Natural History vs. Registry Studies in Rare Disease considers a wide range of subjects, starting with why we perform natural history studies in the first place. These events focus on the disease, period, and not on any therapeutic being developed to treat it. Thus, the study must gather enough data to create a full understanding of the disease’s presentation and progression.
Well-designed natural history studies support development of multiple therapeutic options and are critical for identifying clinical development endpoints. Another vital attribute all share: dependence on high-quality data that results from rigorous planning and quality assurance.

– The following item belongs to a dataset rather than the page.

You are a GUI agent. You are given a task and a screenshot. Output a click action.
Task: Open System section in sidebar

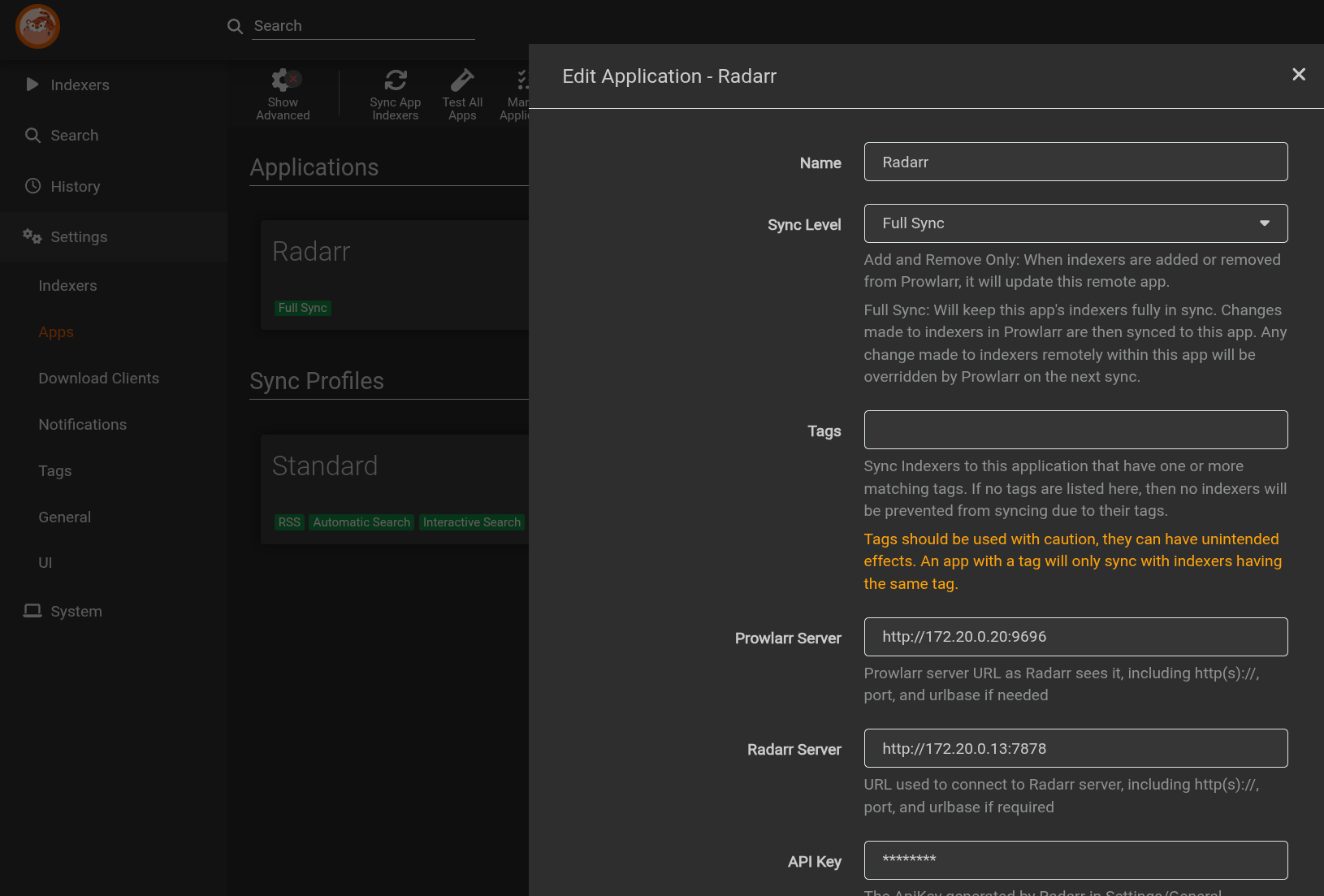pos(76,612)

With those established as essential common features, what specific type of natural history study makes sense for you? Here are some options:
Literature review. It’s the least expensive, least resource-intensive type of natural history study, but the scope is limited to what is reported in available literature. There is no access to patient records and no way to capture missing data. It’s difficult to standardize data collected from various articles, and these studies may not meet NHS objectives.
Retrospective chart review. Reviewing patient medical charts is relatively inexpensive and doesn’t commit extensive resources. However, you’re looking at clinical charts vs. research data, so some data may be missing. There is no way to correct or question the data, elements of which can vary over time and from site to site. You’ll also need patients’ informed consent.
Prospective cross-sectional study. Collecting data from a variety of patients at a moment in time has definite advantages: limited study duration, predefined data elements, and the prospect of gaining insight into general disease traits. But you don’t see patients’ experience over time, and there is scant insight on disease progression.
Prospective longitudinal study. Gathering patient data over a prospectively derived period provides predefined data elements and lets you assess disease progression. But these can take a long time to complete, making them potentially expensive, and you must plan for changes in measurements and standards of care over time.
Planning is really key here. Make sure to think ahead: What questions are you trying to answer? Are you linking phenotypic presentation of the disease back to specific genotypes? Maybe identifying a standard rate of progress? You need to consider these and many other questions before writing your protocol.